(Source material Opens)

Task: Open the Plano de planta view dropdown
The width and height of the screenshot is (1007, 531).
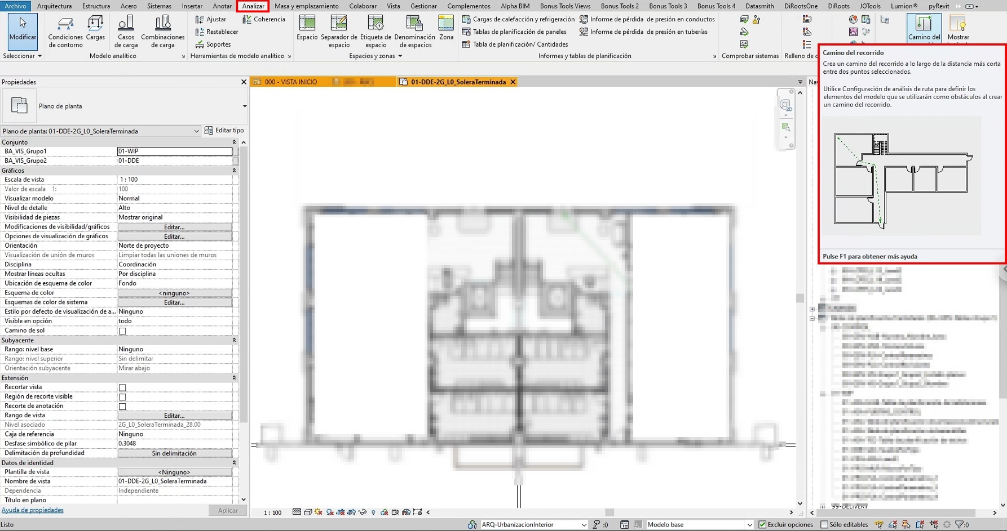Action: click(196, 131)
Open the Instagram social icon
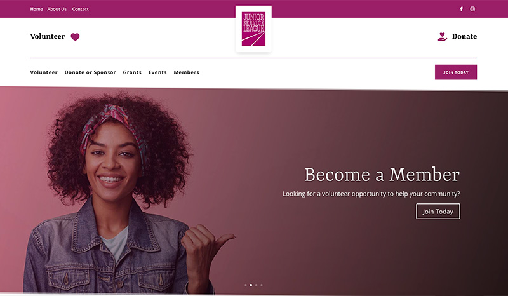Screen dimensions: 508x296 tap(472, 9)
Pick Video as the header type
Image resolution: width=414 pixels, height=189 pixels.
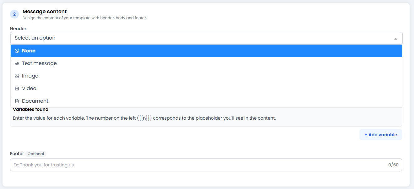tap(29, 88)
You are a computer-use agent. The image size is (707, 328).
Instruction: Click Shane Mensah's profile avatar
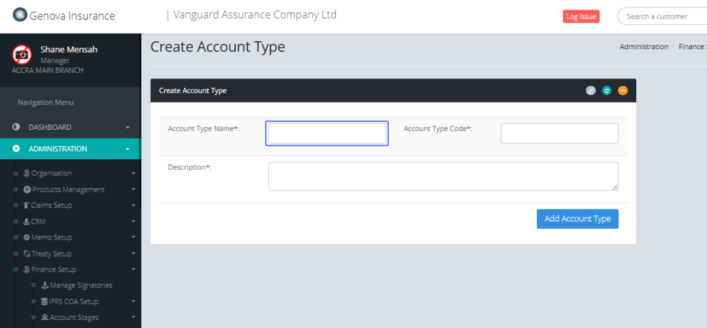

(Source material Closes)

Description of the task: Write out exactly the lines from the one that contains "You are a computer-use" through the last line of the data above, both included. Leave every picture out.

Task response:
You are a computer-use agent. The image size is (707, 328).
Instruction: Click Shane Mensah's profile avatar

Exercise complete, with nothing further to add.